Narrative analysis is something that is ideally carried out by an expert that specialises this type of studies. But here are some initial considerations for you as an organiser:  

  • How does the narrative analysis connect to the purpose of your process? If you run a co-creation project for a local park, the purpose of narrative analysis will likely be to understand the concerns of different groups of citizens. If you run a deliberation process on the pesticides use in agriculture, you should carefully analyse stakeholders’ public communication campaigns to understand the way they strategically used narratives to push their respective agendas – and how this could have impacted the public debate.
  • Having determined the purpose, you should consider the scope of resources: Will you focus on general media or also include specialised media?

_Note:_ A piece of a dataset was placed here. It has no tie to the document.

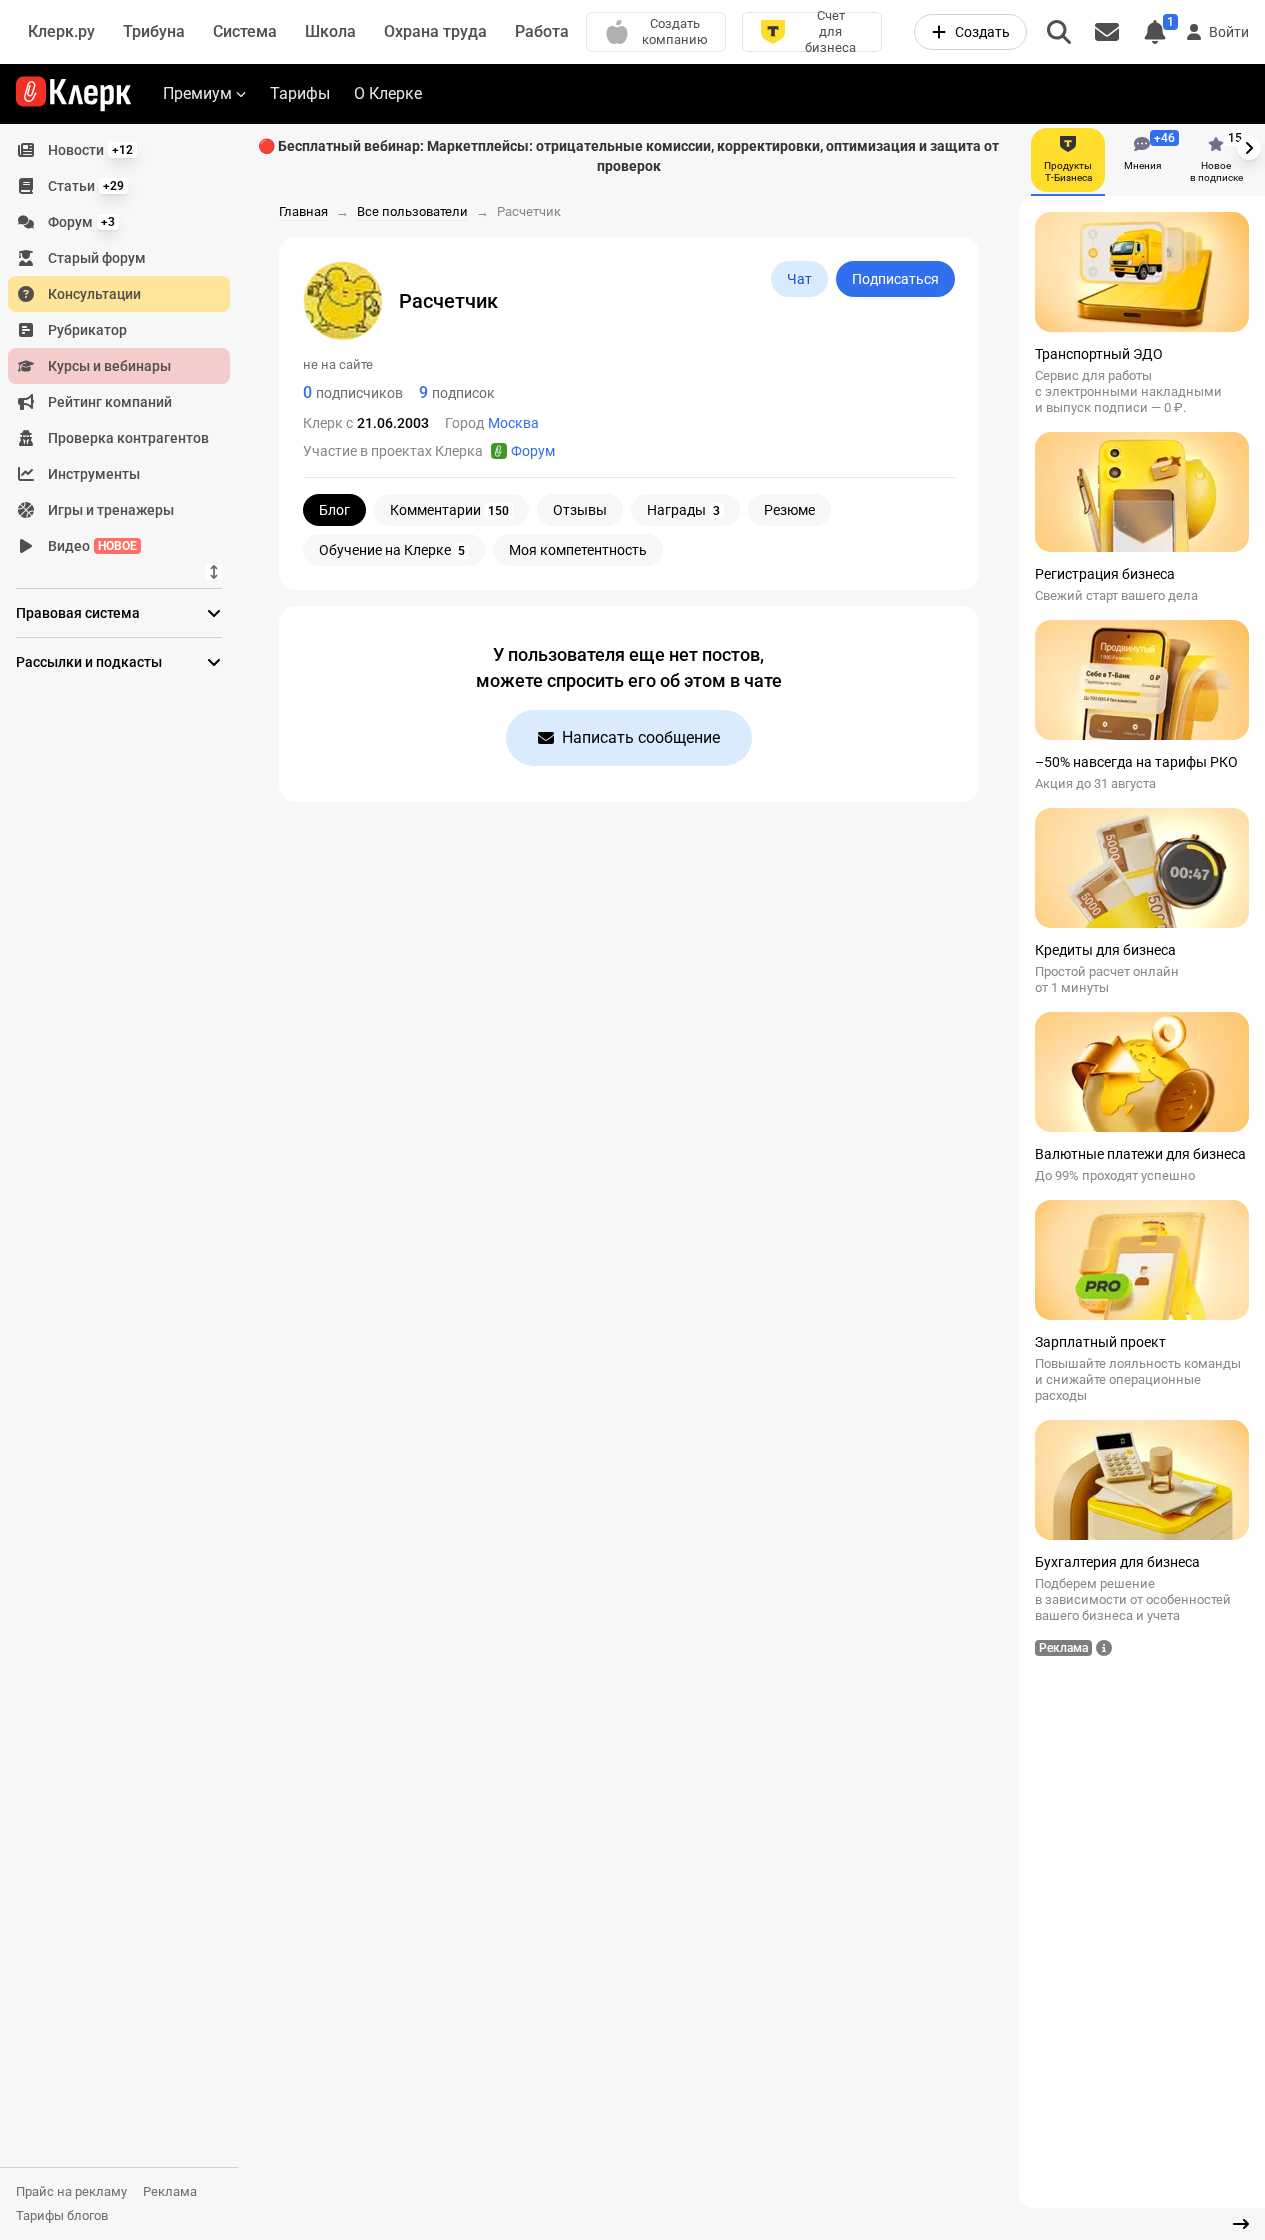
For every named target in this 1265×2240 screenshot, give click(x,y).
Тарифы (300, 93)
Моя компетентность (578, 550)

If you will be including specific groups, like, e.g., farmers, then looking at agricultural magazines will be important. Will you look at national, local or international media? Even if you are doing a very local process, it is likely that people are exposed to national media as well. A comparison between the two levels might help to understand the local specificity. Will you look at digital or 'traditional' media? Plenty of local communication has moved online to places like social media groups. If you engage with elderly, on the other hand, they might be only exposed to print, TV or radio.
  • If the topic is very sensitive and you want to know exactly what kind of narratives are intentionally promoted, whether particular actors’ interests stand-out in the form of ‘assumptions’, or whether there are claims not backed-up by any type of evidence, you might need a more extensive study.